» **Goal**: Output as a JSON list of strings the lines of the entries below, starting at the line containing "Given: Open the public" and ending at the line containing "click(879, 999)", one string per line with blank lines left out.

» **Material for this exercise**:
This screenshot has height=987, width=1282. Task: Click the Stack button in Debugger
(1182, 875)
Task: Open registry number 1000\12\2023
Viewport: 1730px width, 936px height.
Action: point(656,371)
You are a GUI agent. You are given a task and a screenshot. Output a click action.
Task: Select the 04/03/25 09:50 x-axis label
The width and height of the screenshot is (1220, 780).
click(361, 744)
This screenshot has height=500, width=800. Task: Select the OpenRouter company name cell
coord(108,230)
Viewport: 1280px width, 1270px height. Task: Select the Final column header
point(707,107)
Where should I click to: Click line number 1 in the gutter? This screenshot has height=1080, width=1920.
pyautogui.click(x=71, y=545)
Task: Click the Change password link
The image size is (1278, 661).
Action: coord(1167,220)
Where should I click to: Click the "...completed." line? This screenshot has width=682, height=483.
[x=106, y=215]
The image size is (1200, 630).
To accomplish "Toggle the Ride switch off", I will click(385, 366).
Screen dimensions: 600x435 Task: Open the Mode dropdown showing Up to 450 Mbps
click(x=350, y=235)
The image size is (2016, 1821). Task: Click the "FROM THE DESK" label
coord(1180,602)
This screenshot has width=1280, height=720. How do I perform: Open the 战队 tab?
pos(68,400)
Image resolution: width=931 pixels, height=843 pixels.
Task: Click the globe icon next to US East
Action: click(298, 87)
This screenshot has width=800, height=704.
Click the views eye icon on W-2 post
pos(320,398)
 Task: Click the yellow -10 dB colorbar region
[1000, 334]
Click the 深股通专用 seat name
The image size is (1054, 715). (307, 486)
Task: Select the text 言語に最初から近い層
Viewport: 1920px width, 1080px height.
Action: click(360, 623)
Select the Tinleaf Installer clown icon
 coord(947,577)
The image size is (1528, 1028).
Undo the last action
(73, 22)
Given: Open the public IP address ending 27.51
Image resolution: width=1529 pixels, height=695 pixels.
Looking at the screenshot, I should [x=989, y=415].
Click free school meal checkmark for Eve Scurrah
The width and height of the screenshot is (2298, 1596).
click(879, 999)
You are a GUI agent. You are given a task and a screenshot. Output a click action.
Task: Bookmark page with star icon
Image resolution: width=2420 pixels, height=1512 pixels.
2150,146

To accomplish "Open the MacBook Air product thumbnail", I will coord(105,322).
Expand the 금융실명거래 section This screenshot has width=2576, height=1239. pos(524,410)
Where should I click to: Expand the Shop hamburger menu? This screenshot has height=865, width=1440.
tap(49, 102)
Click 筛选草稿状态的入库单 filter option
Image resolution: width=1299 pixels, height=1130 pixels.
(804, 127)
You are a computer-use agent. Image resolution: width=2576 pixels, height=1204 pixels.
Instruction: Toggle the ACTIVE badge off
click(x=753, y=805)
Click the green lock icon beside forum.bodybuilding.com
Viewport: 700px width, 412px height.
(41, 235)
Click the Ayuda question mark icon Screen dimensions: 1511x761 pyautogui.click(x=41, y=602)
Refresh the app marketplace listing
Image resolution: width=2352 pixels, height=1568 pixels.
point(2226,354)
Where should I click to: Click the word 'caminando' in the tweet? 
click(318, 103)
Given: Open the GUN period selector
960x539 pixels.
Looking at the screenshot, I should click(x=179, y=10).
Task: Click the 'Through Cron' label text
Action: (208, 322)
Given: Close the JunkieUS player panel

» **Written response**:
[
  "Given: Open the public IP address ending 27.51",
  "Image resolution: width=1529 pixels, height=695 pixels.",
  "Looking at the screenshot, I should [x=989, y=415].",
  "Click free school meal checkmark for Eve Scurrah",
  "The width and height of the screenshot is (2298, 1596).",
  "click(879, 999)"
]